-------- Material for this exercise

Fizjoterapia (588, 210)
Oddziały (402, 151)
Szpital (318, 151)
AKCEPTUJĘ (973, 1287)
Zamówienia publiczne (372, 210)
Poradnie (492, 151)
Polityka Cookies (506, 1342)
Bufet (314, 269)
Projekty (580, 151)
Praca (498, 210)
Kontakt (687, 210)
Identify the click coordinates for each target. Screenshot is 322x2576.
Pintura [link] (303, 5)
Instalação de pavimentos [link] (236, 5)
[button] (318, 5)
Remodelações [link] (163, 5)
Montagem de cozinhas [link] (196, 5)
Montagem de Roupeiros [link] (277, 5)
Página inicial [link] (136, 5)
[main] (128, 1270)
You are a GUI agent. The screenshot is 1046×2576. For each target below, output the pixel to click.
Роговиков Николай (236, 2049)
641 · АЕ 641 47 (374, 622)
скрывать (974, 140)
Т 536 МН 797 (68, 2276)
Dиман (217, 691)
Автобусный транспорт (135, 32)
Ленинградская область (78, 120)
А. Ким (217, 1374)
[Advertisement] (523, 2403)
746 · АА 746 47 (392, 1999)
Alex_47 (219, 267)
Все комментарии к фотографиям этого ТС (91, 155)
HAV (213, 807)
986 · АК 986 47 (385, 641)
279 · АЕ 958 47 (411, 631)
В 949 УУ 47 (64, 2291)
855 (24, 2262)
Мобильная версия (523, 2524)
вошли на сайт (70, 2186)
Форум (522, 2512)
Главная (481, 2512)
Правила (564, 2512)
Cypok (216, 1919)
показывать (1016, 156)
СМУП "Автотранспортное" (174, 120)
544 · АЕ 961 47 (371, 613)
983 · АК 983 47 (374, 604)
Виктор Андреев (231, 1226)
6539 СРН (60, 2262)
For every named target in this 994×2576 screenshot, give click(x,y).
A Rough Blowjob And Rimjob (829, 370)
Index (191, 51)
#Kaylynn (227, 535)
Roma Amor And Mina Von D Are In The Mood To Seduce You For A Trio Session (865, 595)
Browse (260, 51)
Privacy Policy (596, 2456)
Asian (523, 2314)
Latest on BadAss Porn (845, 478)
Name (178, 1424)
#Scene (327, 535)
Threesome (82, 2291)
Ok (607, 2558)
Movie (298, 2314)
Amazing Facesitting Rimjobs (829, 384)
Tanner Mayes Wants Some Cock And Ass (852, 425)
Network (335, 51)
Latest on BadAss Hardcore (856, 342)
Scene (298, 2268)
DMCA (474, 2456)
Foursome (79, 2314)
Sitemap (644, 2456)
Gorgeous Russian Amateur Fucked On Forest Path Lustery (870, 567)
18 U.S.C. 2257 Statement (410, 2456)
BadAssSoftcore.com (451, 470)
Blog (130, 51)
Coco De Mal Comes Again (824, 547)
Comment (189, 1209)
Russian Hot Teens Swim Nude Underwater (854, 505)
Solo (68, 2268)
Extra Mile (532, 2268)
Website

----------------

◆ Problem statement
Once you reach the line that holds "Sitemap (644, 2456)", print it and every line after it through the end of the records, word for word.

◆ Result for this exercise
Sitemap (644, 2456)
Gorgeous Russian Amateur Fucked On Forest Path Lustery (870, 567)
18 U.S.C. 2257 Statement (410, 2456)
BadAssSoftcore.com (451, 470)
Blog (130, 51)
Coco De Mal Comes Again (824, 547)
Comment (189, 1209)
Russian Hot Teens Swim Nude Underwater (854, 505)
Solo (68, 2268)
Extra Mile (532, 2268)
Website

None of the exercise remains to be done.